▶ Extrait source:
Musique et Musiciens/Le Médecin malgré lui

P. Lethielleux, imprimeur-éditeur (Premier volumep. 157--).


LE MÉDECIN MALGRÉ LUI

à
L’OPÉRA-COMIQUE


L’Opéra-Comique a obtenu de M. Gounod l’autorisation de représenter un ouvrage composé, il y a quelques années pour l’ancien Théâtre-Lyrique : le Médecin malgré lui, et c’est avec un plaisir extrême que nous avons entendu la charmante musique inspirée par Molière. L’exécution de cet opéra, dont le genre entre tout à fait dans celui de la salle Favart, est presque parfaite. M. Ismaël, malgré les défauts de sa voix, a très-bien joué et chanté le rôle de Sganarelle, dont il a compris le caractère et rendu à souhait la verve comique. Aussi le public l’en recompense-t-il chaleureusement.

▶ Entrées:
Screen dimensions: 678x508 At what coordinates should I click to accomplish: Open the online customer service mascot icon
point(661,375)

---

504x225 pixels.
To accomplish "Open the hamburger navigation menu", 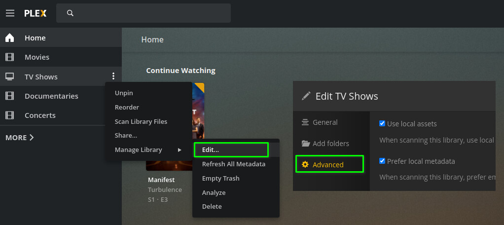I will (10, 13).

▶ Consigne 1: Selon l’extrait source sur le Médecin malgré lui, pour quel théâtre Gounod avait-il composé cet ouvrage ?
▶ Consigne 2: Poursuivez l’extrait source sur le Médecin malgré lui à la suite de sa dernière phrase.

▶ Réponse 1: Pour l’ancien Théâtre-Lyrique.

▶ Réponse 2:
Après-lui, citons Mlle Decroix dans le rôle de Martine et Mlle Ducasse dans celui de Jacqueline ; la seconde marciant sur les traces de sa camarade, l’une des meilleures comédiennes qu’ait eu le théâtre de l’Opéra-Comique. Peut-être eût-on mieux fait d’intervertir les rôles, en faisant jouer la nourrice par Mlle Decroix, le rire gaulois ne convenant guère à la physionomie plutôt mélancolique de Mlle Ducasse. Toutefois on aurait tort de ne se pas montrer satisfait de l’interprétation de ces deux rôles.

MM. Nathan et Barnolt sont excellents dans ceux de Géronte et de Lucas ; seul, M. Coppel se montre bien froid dans le personnage de Léandre.

Cette partition de M. Gounod est, sans contredit, l’une des mailleures qu’il ait écrites. Il y a là une franchise d’inspiration qui étonne de la part d’un esprit rêveur et nuageux. Les chants sont bien en relief ; ils se dégagent nettement d’une instrumentation légère, spirituelle et tout à fait scènique.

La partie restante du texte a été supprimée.